If your dog is licking consistently in one spot and a raw, red, moist sore develops, he or she probably has a ‘hot spot’.
Hot spots (or moist dermatitis) appear spontaneously anywhere on a dog’s body. They are usually caused when broken skin is contaminated by bacteria.
Moisture – a recent bath, a swim or even a walk in the rain – will provide enough moisture for the bacteria to multiply. Your dog’s constant licking or scratching will exacerbate its spread. The infection goes into the deep layers of the skin.
Tick bites, food allergies and ear infections have all been linked to the development of hot spots.
How to treat hot spots
- If the hot spot is bigger than 2cm in diameter consult your vet before doing home treatment. Hot spots can flare up quite quickly and spread within hours so it is always better to have them checked out and treated as soon as possible.
- It is especially important to get your dog to a vet if your dog has a hot spot on a cheek or around the ear. This is often an indication of an underlying ear infection.

Activity list:
a. Answer these questions from the hot spots text:
(i) What other name does it give for hot spots?
(ii) Above what diameter should a vet be consulted before home treatment?
(iii) What does a hot spot on a cheek or around the ear often indicate?
b. List every condition that the hot spots text says has been linked to the development of hot spots.
c. Reproduce the part of the hot spots text starting with "If your dog is" and going on through "of the skin.".
The entries have nothing to do with the hot spots text.

Dataset records:

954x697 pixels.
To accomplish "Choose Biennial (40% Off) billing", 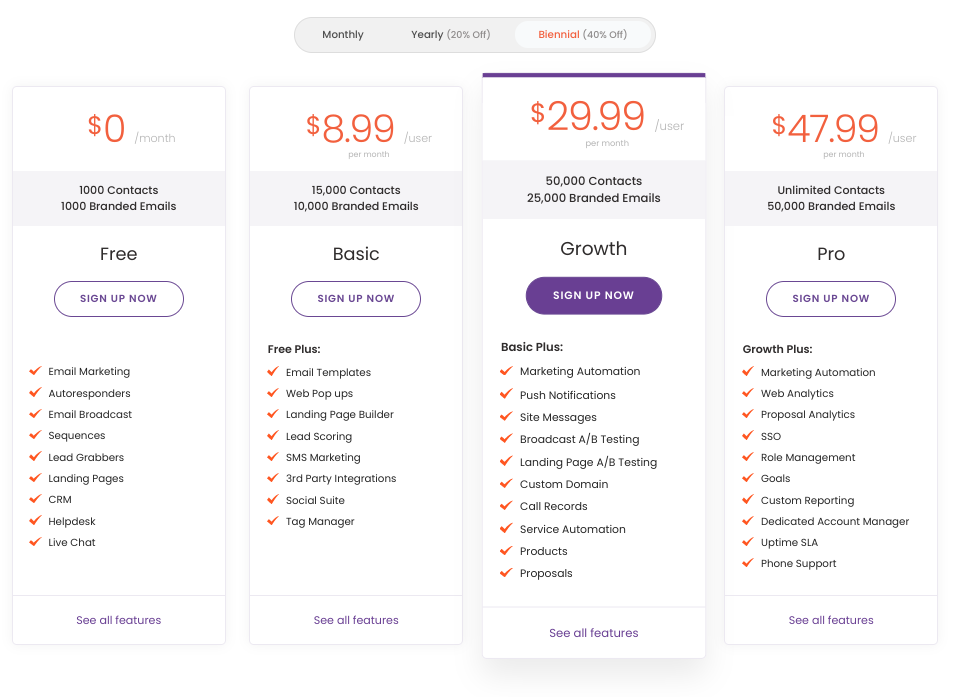I will coord(583,35).
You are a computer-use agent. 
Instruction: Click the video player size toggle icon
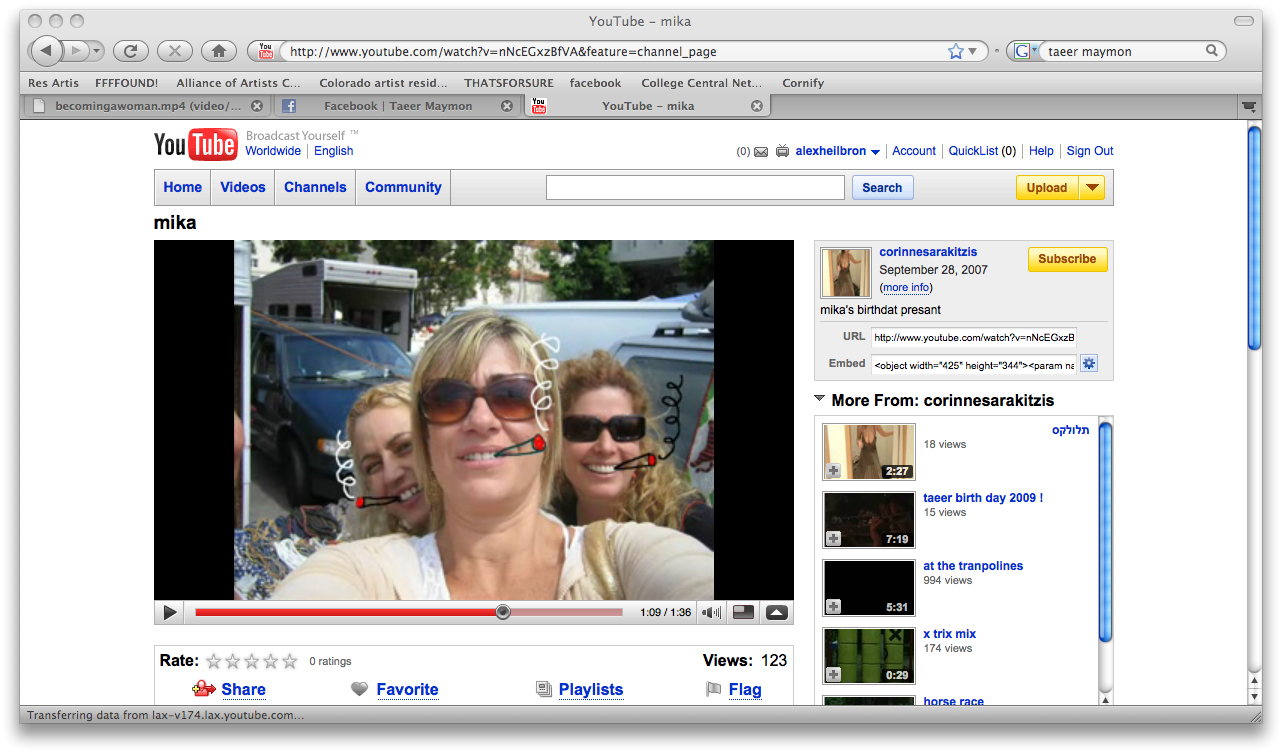(743, 613)
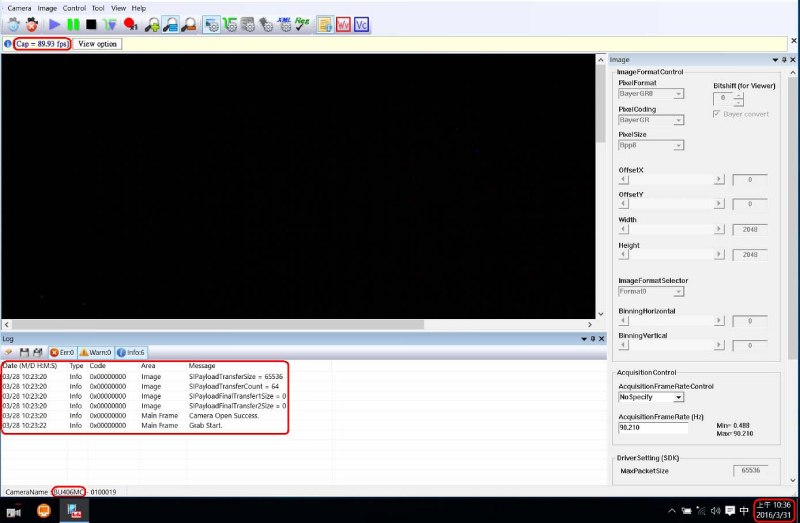800x523 pixels.
Task: Click the Vc toolbar icon
Action: click(361, 24)
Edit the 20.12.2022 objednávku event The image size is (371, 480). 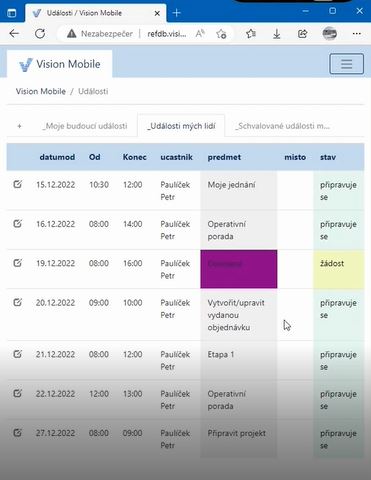pyautogui.click(x=18, y=302)
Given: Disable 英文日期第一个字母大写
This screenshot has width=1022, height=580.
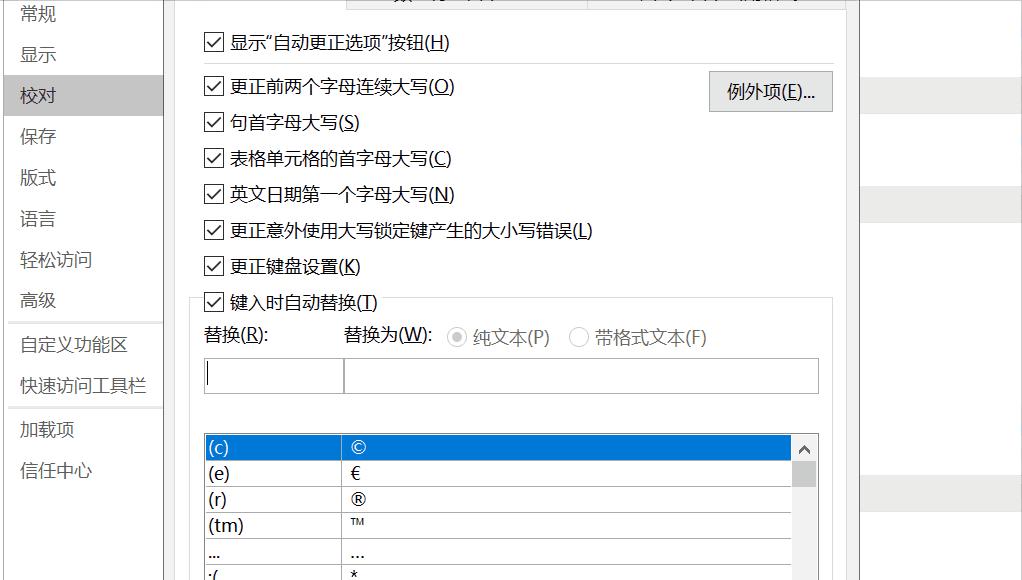Looking at the screenshot, I should tap(213, 195).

Solutions to the tasks:
a.
(i) Moist dermatitis
(ii) 2cm
(iii) An underlying ear infection

b.
Tick bites
Food allergies
Ear infections

c.
If your dog is licking consistently in one spot and a raw, red, moist sore develops, he or she probably has a ‘hot spot’.
Hot spots (or moist dermatitis) appear spontaneously anywhere on a dog’s body. They are usually caused when broken skin is contaminated by bacteria.
Moisture – a recent bath, a swim or even a walk in the rain – will provide enough moisture for the bacteria to multiply. Your dog’s constant licking or scratching will exacerbate its spread. The infection goes into the deep layers of the skin.